About this exercise: Take the lines below beginning at the line that has "Expand the PUT" and stopping after the line that has "You are a computer-use agent. Image", and print them exactly as they are, with no other lines.

________________________

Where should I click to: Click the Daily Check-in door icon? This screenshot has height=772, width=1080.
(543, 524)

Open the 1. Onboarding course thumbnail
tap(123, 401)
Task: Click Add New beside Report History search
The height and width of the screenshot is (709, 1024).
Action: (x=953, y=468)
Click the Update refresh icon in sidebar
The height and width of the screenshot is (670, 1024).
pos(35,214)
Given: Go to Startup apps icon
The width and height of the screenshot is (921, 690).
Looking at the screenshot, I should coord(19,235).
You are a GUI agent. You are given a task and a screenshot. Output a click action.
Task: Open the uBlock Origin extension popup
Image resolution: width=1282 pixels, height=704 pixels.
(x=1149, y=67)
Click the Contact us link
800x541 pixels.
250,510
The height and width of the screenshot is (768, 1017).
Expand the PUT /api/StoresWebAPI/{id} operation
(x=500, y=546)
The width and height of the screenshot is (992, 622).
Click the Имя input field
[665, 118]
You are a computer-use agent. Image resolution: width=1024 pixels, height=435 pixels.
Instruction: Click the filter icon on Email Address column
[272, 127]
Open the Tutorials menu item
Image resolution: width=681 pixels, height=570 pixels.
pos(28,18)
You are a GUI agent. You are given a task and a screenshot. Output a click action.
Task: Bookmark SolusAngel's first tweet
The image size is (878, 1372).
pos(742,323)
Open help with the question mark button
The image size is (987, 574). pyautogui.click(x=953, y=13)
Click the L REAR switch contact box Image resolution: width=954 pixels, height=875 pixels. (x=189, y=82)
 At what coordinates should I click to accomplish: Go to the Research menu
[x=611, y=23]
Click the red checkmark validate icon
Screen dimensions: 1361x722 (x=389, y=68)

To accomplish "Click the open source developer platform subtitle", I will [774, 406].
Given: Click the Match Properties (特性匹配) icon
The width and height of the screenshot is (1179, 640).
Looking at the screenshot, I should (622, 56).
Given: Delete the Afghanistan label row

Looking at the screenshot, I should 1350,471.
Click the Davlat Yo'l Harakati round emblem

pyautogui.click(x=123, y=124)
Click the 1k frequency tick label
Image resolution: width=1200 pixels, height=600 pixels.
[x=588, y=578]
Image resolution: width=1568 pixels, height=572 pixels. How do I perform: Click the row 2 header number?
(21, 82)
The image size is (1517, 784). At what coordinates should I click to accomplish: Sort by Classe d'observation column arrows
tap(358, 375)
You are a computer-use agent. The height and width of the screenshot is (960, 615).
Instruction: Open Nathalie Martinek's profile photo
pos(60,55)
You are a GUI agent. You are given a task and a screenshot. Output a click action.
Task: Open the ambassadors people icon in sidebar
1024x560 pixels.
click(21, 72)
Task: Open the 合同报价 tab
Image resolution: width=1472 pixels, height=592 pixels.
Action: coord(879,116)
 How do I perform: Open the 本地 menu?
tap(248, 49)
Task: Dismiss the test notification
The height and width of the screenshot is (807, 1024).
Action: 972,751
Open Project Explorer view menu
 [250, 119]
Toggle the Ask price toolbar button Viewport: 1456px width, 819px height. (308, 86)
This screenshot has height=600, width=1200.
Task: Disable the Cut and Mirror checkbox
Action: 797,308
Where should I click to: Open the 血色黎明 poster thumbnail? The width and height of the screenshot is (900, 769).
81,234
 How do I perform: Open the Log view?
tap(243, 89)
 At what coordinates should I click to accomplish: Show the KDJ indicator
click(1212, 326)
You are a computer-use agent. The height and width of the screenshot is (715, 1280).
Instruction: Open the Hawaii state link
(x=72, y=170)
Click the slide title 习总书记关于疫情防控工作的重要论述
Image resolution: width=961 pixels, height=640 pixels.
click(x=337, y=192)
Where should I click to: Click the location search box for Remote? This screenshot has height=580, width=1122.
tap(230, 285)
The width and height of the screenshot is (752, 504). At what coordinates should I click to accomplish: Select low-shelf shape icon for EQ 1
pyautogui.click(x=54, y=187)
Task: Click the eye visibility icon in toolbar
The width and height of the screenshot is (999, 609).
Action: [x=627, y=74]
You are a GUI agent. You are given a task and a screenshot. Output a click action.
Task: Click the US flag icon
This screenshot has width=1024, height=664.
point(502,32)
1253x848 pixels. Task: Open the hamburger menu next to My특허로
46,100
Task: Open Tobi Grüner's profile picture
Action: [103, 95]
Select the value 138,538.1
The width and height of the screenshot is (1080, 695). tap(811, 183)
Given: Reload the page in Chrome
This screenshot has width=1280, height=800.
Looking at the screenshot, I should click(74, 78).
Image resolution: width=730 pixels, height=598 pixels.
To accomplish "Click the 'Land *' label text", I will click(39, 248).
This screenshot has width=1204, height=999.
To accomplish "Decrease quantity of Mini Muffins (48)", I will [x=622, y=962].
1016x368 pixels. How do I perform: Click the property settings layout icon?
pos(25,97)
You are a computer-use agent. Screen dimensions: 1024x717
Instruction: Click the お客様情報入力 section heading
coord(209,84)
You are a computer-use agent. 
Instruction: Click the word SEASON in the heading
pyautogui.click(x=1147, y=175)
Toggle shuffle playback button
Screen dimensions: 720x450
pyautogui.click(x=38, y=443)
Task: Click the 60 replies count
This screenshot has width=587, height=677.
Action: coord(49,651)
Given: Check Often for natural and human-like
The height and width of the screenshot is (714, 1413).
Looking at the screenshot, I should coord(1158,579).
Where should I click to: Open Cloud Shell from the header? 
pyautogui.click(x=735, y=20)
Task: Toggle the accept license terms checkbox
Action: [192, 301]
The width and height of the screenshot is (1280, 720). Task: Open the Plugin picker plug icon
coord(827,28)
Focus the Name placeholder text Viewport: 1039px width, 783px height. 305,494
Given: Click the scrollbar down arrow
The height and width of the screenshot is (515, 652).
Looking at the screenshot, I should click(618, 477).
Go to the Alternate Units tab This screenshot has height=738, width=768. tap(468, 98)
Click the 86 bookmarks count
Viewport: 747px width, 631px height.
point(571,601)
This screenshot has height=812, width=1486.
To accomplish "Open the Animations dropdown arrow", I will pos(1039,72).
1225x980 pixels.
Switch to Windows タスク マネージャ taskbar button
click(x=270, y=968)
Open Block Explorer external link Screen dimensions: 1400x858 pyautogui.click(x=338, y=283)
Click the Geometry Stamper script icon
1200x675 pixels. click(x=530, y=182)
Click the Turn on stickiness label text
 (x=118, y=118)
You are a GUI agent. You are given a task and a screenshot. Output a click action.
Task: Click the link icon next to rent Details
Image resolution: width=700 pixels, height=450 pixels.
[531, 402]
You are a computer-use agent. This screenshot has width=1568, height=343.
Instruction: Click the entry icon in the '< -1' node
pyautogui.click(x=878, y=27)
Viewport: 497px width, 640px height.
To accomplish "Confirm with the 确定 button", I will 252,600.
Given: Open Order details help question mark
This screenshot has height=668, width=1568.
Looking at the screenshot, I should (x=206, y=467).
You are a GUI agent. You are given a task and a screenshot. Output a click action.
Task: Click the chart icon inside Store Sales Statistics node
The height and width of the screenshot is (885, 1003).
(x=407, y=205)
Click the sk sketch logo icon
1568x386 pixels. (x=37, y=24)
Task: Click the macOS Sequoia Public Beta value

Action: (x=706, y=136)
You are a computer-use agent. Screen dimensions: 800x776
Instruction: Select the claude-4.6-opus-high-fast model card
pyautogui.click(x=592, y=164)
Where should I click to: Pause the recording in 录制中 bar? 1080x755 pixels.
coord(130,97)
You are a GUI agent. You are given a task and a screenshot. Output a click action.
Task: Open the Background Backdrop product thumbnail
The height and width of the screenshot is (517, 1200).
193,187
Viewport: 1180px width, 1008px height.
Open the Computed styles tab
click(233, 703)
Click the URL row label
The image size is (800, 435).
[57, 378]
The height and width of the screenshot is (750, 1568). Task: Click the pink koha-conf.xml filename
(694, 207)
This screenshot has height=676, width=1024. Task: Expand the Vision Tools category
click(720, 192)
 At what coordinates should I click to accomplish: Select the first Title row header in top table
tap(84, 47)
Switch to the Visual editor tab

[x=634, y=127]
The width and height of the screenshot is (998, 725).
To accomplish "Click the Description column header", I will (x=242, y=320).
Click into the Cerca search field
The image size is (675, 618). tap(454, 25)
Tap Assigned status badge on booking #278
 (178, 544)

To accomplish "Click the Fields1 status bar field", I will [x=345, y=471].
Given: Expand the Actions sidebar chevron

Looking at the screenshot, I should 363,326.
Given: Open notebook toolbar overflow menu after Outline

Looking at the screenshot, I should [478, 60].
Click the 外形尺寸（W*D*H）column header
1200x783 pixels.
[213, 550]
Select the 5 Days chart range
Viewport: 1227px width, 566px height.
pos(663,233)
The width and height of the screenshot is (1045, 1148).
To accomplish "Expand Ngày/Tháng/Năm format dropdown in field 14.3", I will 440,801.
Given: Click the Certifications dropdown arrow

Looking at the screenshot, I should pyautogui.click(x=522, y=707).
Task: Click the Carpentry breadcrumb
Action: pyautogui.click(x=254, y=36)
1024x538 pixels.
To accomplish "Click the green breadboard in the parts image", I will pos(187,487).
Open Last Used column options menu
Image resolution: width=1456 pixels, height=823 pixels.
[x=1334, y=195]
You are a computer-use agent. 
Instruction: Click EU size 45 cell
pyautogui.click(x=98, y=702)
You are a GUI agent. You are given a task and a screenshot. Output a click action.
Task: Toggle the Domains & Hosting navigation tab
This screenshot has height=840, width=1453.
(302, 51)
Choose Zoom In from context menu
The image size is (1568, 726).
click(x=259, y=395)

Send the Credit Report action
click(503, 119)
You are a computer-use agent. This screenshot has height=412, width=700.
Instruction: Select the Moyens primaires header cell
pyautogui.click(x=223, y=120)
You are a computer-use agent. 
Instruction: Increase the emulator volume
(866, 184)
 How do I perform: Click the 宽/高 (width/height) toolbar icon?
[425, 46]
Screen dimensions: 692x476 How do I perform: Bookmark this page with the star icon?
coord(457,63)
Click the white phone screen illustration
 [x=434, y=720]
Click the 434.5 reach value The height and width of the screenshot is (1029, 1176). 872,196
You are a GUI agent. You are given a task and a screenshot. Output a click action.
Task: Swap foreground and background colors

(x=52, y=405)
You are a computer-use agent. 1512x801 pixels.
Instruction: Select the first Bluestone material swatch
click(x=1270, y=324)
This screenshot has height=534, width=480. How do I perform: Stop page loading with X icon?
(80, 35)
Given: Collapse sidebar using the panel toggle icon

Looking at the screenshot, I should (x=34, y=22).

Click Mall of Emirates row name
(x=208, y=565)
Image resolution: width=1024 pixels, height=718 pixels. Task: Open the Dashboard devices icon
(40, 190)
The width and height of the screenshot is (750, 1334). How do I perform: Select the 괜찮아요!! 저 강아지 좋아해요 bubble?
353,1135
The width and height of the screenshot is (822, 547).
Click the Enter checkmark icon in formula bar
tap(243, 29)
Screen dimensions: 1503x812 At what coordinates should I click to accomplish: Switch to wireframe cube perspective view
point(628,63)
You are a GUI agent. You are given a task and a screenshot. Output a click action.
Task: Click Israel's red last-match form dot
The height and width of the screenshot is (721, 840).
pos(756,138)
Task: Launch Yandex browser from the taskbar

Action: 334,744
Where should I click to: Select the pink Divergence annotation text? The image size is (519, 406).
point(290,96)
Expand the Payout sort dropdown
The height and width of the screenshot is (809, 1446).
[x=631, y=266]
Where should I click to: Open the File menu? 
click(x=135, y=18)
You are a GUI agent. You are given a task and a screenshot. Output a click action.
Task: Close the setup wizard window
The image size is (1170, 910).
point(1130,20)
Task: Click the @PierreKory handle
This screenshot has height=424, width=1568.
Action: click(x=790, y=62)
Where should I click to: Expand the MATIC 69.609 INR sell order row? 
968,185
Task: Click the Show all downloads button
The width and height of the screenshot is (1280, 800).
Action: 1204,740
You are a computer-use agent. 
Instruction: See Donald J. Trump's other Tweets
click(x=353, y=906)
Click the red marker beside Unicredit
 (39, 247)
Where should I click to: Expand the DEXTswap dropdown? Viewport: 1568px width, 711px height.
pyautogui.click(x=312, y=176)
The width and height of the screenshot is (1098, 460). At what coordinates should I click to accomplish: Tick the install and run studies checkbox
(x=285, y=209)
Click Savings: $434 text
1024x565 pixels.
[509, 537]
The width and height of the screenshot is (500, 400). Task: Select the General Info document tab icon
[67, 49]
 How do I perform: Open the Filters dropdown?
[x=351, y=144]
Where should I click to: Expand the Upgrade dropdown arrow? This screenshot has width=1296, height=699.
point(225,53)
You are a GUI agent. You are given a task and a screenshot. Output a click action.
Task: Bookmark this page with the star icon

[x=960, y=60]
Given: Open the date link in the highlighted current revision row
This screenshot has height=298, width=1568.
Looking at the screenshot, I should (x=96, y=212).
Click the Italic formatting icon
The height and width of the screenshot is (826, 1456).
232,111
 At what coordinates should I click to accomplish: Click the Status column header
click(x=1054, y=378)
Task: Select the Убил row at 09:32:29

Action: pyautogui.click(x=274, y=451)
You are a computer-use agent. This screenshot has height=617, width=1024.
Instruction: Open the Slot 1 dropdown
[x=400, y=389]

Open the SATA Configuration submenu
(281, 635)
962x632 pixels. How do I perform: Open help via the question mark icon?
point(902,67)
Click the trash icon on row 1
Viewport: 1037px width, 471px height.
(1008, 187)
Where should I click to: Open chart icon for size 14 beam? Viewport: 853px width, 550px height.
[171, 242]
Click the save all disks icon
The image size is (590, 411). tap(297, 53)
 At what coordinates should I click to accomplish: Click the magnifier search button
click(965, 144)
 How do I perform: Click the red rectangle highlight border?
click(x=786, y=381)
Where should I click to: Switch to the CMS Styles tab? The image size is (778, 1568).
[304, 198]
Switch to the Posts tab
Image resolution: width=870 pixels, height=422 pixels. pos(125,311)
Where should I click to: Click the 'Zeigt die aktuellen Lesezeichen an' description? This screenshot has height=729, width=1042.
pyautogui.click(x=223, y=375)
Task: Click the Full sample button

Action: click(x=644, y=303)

________________________

Output of the task:
Expand the PUT /api/StoresWebAPI/{id} operation
(x=500, y=546)
The width and height of the screenshot is (992, 622).
Click the Имя input field
[665, 118]
You are a computer-use agent. Image resolution: width=1024 pixels, height=435 pixels.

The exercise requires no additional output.